(Instructions for the task)
Exact copies of the records below are required.

START Listed entries

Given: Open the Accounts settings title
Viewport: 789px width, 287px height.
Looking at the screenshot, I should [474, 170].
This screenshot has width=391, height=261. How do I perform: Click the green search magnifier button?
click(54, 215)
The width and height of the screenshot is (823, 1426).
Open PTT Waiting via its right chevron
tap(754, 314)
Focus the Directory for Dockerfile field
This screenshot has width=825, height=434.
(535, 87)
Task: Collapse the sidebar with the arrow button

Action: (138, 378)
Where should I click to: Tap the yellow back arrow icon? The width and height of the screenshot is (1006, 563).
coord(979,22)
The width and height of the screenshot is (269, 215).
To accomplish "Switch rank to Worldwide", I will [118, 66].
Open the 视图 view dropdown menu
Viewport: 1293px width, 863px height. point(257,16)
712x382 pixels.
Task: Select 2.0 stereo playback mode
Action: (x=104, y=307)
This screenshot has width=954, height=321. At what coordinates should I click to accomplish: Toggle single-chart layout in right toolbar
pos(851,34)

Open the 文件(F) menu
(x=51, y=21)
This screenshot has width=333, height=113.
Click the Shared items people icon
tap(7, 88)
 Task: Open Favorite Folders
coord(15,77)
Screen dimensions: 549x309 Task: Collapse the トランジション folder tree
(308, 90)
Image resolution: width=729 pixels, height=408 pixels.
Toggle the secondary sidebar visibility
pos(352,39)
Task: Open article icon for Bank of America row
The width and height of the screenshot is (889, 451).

END Listed entries

(Written solution)
Given: Open the Accounts settings title
Viewport: 789px width, 287px height.
Looking at the screenshot, I should [474, 170].
This screenshot has width=391, height=261. How do I perform: Click the green search magnifier button?
click(54, 215)
The width and height of the screenshot is (823, 1426).
Open PTT Waiting via its right chevron
tap(754, 314)
Focus the Directory for Dockerfile field
This screenshot has width=825, height=434.
(535, 87)
Task: Collapse the sidebar with the arrow button

Action: (138, 378)
Where should I click to: Tap the yellow back arrow icon? The width and height of the screenshot is (1006, 563).
coord(979,22)
The width and height of the screenshot is (269, 215).
To accomplish "Switch rank to Worldwide", I will [118, 66].
Open the 视图 view dropdown menu
Viewport: 1293px width, 863px height. point(257,16)
712x382 pixels.
Task: Select 2.0 stereo playback mode
Action: (x=104, y=307)
This screenshot has width=954, height=321. At what coordinates should I click to accomplish: Toggle single-chart layout in right toolbar
pos(851,34)

Open the 文件(F) menu
(x=51, y=21)
This screenshot has width=333, height=113.
Click the Shared items people icon
tap(7, 88)
 Task: Open Favorite Folders
coord(15,77)
Screen dimensions: 549x309 Task: Collapse the トランジション folder tree
(308, 90)
Image resolution: width=729 pixels, height=408 pixels.
Toggle the secondary sidebar visibility
pos(352,39)
Task: Open article icon for Bank of America row
The width and height of the screenshot is (889, 451).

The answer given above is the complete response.